WHAT YOU NEED TO DO —
Would you please write out each entry precisely as given?

Saved entries
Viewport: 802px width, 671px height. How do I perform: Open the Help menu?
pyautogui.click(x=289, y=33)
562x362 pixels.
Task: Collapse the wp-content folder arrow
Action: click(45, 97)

SOLUTION TO THE EXERCISE —
Viewport: 802px width, 671px height. How do I perform: Open the Help menu?
pyautogui.click(x=289, y=33)
562x362 pixels.
Task: Collapse the wp-content folder arrow
Action: click(45, 97)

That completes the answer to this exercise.